Views from South Peak
Looking back at Moosilauke from South Peak
Carriage Trail is a favorite - steady, easy grade and good footing, although micros are most definitely recommended.  The ice turned to shallow, slushy snow  before  completely giving way to dirt and mud.  As the trail narrowed, we met two dogs and their humans cruising down, giving Ty the opportunity to slip away for a bit.  Loss #2.  Like the gloves, the search went on a little longer than I'd expected but all's well that ends well.

A little muddy, a little rocky, but an easy descent all in all.  Snapper and Ravine Road flew by as we were closing in on dusk and the going was good, we didn't make any more snack breaks and only one wardrobe change (de-layering for the dogs).

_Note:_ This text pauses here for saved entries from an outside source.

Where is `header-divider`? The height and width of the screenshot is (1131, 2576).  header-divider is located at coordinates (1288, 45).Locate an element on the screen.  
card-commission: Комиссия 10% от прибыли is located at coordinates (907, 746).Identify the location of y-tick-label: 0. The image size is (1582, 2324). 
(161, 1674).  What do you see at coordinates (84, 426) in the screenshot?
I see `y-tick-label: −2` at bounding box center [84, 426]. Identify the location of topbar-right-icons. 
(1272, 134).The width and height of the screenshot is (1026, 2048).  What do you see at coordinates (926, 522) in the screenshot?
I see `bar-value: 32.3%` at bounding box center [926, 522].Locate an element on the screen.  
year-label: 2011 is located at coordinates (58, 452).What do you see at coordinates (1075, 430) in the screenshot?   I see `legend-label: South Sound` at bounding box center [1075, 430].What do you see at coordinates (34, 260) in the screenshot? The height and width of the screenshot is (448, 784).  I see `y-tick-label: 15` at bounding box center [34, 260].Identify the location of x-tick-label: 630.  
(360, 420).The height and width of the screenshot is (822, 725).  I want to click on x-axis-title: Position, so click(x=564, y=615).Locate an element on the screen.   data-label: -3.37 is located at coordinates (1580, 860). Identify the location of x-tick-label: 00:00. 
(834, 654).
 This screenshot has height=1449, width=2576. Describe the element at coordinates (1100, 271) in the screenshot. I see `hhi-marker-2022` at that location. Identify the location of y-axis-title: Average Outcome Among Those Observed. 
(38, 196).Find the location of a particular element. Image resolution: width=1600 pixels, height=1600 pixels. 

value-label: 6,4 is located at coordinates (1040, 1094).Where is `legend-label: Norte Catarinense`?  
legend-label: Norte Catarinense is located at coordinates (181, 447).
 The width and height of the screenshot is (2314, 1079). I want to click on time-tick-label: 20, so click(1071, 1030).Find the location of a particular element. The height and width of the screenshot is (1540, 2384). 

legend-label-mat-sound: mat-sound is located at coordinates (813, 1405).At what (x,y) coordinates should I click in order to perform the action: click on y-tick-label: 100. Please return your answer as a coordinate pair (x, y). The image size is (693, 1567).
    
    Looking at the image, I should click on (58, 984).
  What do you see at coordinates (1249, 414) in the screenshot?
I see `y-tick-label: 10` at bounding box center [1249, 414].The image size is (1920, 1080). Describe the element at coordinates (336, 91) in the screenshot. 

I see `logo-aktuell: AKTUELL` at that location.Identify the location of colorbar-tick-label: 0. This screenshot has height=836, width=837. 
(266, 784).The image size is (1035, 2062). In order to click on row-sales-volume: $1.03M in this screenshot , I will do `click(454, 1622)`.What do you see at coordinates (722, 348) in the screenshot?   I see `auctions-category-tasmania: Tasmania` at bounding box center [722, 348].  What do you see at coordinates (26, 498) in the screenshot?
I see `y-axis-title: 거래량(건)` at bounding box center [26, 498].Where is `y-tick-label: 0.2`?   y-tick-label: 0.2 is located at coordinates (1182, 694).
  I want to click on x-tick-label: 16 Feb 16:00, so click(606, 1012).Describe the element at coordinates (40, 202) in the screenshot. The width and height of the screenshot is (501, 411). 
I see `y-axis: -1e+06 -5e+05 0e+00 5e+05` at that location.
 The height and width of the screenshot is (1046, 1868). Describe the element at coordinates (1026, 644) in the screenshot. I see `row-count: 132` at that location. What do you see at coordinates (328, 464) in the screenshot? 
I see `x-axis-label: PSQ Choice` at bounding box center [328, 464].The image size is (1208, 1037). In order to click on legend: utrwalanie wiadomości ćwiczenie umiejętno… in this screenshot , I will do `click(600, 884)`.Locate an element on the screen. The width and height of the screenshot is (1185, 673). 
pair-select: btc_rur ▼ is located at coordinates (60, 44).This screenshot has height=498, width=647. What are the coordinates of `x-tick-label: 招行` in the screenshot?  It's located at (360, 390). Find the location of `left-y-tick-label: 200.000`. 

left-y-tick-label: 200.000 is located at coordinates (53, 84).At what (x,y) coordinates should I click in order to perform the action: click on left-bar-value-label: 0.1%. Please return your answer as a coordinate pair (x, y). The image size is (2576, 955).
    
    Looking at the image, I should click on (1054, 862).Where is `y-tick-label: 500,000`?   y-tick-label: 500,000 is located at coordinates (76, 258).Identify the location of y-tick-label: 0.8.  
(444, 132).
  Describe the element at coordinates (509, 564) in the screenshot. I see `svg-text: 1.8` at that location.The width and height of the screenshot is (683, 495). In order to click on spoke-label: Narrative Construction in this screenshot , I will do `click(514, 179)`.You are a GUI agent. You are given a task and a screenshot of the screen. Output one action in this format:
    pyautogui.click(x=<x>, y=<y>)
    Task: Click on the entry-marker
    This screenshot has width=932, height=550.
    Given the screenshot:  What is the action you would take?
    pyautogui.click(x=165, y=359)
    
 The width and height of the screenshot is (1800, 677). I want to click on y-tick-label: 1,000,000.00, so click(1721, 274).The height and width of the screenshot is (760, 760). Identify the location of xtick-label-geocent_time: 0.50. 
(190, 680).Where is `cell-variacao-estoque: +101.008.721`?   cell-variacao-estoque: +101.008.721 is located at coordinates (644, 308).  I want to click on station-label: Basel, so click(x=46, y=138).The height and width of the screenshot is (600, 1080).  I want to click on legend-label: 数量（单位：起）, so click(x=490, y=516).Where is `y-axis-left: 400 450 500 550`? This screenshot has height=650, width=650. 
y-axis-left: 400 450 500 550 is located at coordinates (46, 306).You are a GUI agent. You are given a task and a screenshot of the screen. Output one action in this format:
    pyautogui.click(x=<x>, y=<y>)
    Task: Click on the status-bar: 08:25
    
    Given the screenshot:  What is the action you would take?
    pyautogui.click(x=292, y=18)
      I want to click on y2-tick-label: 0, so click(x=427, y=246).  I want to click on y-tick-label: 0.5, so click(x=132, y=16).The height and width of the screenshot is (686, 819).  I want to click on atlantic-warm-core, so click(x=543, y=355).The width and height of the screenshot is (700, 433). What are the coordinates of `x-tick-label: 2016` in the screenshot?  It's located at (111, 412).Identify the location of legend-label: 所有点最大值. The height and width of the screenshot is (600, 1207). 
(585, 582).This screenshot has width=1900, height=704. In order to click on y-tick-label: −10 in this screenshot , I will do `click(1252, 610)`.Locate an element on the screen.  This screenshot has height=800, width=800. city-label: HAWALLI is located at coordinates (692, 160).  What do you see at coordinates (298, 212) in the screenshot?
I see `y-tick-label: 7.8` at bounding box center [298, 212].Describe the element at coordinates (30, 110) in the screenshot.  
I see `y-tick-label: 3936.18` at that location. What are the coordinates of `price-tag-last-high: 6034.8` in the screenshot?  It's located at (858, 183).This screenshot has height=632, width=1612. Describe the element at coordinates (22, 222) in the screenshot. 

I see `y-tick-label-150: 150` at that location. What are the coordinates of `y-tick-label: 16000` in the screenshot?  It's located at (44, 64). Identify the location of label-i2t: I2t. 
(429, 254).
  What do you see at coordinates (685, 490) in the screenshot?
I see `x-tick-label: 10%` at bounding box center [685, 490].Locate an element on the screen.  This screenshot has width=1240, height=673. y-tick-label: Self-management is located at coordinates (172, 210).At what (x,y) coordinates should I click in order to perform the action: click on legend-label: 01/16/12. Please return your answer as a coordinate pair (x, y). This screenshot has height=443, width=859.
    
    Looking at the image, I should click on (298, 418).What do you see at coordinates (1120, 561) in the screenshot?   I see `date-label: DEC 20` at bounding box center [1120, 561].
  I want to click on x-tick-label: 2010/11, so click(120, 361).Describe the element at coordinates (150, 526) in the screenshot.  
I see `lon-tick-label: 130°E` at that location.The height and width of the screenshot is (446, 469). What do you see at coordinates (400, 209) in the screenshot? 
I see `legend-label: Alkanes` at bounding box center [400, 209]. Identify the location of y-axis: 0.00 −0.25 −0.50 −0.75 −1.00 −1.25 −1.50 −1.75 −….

Lots of (temporarily) sleepy dogs and a handful of happy humans who love Moosilauke!  I wish this one wasn't so far for us; Tango did fantastic, even though he is on doxy for some tick borne illnesses and he probably did a full 11 miles once my backtrack for the gloves is factored in.

Dartmouth Ravine Lodge
New construction
The Moose (via this route) is, in my opinion, one of the easiest 4K's and most enjoyable.  It offers decent footing and easy-moderate grades.  It's a good introduction to being above treeline and it can definitely get windy but the exposed distance is about a half a mile via this route.  The dogs found plenty of running water along the way and dined on snow.  It was a little challenging to find a spot that protected them from the wind at the summit but their coats seemed to help quite a bit; Tango was fine (naturally!), and Molly (no coat) seemed plenty focused on food to be bothered.  On top of it all, we were treated to spectacular views.  I know folks who have visited this summit seven times and missed the views.  My advice is keep going til you get lucky. The hike is enjoyable regardless and the views are worth coming back for!